Claire Lesegretain is a journalist for Catholic French newspaper La Croix, who's calling on the Church to do more to minister to the large number of single people: 'This is the Church's blind spot. It's there, very present, but nobody talks about it. We don't see them,' Her interest in this issue comes from her personal experience, since she also struggled with her faith and her own celibacy in her mid-30s. 'I did not see the meaning of celibacy as a Christian. What does the Lord want from me?' she wondered then. She felt both social and personal pressures. For many, she said, these pressures become sufferings.

'There is the question of fertility: who am I serving, who am I useful for? As a Christian, we were raised in the idea of giving ourselves, of loving one's life. And to whom am I giving my life?'

Up to the Second Vatican Council, the Church put forward two vocations - religious life and marriage. But even before that, figures like Chiara Lubich, who founded the Focolare Movement, rediscovered that there's a deeper vocation than priesthood and religious life or marriage - the vocation to choose God-Love as the source of and reason for, our lives. I could choose either priesthood or marriage and not choose God first.
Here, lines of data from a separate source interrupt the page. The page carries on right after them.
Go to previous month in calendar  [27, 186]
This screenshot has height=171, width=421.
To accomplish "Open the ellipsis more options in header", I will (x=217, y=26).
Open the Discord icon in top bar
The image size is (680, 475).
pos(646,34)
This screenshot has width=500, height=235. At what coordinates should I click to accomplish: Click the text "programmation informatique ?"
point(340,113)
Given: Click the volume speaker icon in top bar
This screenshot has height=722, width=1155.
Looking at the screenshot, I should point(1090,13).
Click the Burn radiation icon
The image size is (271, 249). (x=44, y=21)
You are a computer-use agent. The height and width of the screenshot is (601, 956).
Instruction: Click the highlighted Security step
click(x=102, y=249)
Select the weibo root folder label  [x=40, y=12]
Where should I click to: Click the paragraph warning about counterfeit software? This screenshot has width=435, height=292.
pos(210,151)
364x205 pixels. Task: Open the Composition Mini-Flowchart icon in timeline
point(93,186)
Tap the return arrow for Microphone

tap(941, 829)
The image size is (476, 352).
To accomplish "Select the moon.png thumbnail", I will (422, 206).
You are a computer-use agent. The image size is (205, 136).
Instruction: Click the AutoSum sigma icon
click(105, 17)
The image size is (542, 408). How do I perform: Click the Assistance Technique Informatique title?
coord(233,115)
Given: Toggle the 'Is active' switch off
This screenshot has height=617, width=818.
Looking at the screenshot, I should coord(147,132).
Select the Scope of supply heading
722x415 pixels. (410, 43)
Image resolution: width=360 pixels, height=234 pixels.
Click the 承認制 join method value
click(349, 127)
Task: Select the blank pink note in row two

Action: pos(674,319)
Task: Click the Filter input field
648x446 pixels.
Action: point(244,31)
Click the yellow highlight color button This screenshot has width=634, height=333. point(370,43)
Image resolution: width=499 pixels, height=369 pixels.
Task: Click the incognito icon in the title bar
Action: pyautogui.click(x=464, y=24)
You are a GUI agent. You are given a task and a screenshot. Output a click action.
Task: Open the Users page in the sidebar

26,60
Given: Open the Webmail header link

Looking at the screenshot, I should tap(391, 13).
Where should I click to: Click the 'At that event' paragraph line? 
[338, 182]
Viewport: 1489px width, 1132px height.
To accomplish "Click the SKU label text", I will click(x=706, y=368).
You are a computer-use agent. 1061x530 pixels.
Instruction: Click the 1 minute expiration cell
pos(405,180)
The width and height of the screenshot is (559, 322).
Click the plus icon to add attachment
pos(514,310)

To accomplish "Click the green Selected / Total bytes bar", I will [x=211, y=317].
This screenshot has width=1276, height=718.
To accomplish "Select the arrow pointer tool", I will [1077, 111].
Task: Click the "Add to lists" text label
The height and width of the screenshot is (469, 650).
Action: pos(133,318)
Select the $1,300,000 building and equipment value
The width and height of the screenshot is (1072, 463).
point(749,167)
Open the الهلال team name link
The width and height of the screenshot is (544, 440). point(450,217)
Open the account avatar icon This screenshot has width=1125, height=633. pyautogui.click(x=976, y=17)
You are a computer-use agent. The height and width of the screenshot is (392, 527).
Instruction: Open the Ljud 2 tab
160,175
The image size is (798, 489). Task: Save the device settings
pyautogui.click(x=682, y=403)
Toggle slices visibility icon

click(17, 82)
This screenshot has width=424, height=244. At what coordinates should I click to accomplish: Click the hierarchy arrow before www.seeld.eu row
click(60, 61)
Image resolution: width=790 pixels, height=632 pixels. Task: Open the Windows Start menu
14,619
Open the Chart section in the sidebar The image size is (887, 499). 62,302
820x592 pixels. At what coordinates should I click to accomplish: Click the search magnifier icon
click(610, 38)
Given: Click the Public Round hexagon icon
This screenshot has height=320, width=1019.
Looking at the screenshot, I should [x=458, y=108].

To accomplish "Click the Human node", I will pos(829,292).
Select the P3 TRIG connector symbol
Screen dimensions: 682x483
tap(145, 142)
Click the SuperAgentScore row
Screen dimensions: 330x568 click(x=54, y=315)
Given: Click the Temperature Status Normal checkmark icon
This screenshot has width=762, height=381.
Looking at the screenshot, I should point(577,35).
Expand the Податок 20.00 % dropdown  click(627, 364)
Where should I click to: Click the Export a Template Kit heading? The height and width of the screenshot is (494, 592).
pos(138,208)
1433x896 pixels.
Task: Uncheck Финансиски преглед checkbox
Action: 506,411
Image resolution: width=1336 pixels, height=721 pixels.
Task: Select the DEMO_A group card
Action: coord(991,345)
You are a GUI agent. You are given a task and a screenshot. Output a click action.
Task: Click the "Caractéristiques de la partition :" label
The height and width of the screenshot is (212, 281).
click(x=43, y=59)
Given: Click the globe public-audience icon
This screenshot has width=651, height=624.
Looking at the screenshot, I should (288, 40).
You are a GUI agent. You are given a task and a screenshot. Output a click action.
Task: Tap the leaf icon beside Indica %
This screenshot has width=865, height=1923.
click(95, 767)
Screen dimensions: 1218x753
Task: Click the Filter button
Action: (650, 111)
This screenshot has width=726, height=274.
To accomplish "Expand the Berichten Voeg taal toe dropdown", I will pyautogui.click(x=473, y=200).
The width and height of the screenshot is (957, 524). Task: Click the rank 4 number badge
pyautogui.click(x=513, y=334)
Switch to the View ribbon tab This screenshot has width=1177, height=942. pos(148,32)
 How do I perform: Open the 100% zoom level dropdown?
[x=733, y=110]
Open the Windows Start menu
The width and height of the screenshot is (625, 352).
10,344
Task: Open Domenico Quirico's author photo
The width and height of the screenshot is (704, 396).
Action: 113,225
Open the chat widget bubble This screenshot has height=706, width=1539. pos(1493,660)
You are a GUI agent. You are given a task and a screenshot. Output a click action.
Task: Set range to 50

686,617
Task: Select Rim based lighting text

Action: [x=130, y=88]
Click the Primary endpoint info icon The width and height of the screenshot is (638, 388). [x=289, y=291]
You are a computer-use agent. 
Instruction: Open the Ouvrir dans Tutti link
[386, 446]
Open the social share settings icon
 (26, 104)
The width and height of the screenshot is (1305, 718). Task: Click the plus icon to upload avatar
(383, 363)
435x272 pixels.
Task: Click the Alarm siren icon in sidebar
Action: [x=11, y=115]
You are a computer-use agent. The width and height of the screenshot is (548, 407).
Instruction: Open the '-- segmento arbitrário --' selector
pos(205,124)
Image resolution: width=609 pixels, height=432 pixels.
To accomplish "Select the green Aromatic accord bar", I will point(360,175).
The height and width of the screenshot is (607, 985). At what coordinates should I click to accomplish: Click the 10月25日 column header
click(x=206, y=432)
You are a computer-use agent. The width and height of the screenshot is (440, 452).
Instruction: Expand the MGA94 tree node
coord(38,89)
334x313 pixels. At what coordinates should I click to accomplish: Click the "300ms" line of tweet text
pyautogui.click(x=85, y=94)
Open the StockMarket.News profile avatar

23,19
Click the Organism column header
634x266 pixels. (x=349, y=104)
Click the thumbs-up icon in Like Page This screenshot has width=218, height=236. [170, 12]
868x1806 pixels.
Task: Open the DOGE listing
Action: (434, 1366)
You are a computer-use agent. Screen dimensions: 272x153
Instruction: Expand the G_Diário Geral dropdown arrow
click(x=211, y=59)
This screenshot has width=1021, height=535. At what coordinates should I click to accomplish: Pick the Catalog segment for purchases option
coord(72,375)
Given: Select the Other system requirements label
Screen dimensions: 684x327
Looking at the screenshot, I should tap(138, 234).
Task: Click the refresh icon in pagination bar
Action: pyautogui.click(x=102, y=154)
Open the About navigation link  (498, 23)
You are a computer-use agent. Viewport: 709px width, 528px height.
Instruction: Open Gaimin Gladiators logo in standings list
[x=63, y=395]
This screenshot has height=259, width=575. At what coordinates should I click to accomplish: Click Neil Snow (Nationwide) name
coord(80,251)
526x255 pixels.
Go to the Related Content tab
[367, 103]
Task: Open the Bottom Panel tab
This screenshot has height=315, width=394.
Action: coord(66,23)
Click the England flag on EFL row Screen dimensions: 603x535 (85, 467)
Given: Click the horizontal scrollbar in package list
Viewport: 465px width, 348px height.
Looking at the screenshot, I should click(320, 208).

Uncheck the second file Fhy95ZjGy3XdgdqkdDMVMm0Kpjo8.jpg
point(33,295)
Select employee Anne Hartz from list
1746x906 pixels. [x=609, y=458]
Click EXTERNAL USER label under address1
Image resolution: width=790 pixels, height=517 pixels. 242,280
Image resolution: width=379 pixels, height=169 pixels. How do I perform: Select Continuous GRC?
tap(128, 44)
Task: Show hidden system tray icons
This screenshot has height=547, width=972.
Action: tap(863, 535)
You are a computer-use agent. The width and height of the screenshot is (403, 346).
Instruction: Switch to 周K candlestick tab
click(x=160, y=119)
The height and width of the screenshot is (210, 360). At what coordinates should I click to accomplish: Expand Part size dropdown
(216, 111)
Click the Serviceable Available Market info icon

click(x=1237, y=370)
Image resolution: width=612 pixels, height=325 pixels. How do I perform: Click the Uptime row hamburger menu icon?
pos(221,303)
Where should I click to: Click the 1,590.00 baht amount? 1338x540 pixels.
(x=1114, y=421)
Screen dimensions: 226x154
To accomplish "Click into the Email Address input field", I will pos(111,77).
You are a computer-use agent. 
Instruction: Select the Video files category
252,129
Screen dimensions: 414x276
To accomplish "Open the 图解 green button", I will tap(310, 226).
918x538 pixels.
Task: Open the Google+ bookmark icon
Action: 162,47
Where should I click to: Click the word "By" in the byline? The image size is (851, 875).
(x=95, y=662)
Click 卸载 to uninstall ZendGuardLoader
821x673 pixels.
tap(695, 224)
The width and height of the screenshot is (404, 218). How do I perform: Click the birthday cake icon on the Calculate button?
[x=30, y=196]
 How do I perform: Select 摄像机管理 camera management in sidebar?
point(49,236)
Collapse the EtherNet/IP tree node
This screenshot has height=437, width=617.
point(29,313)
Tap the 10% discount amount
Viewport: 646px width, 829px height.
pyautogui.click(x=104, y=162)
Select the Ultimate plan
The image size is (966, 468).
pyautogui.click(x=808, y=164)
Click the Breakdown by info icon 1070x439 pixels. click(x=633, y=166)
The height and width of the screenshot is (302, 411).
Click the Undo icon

Lesegretain says Mary Magdalene, who poured perfume on the feet of Jesus, can even become an inspiring example for singles: 'For a single person who suffers from not being able to love, the most precious perfume is his heart and his capacity to love. Rather than moping into sadness, what the Lord is proposing is to come and lay down that capacity to love on his body, in the intimacy of the relationship with Christ, she added. 'To be single is to have a very pure, very expensive perfume, which has a lot of value. And the Church needs this perfume, this treasure.'

There's also a book by ethics professor, Jana Bennett, book Singleness and the Church: A New Theology of the Single Life, which she explains like this:

My direction comes from St. Paul's first letter to the Corinthians, chapter 7, where he famously advises Christians to be as he is - that is, as a single person unattached to wives and husbands.

Yet when we look more closely at that scripture, we can see that Paul addresses quite a diverse crowd of people. He speaks about being never married, divorced, widowed, engaged, and so on, too. And he writes that these ways of being single are also ways Christians are part of the church.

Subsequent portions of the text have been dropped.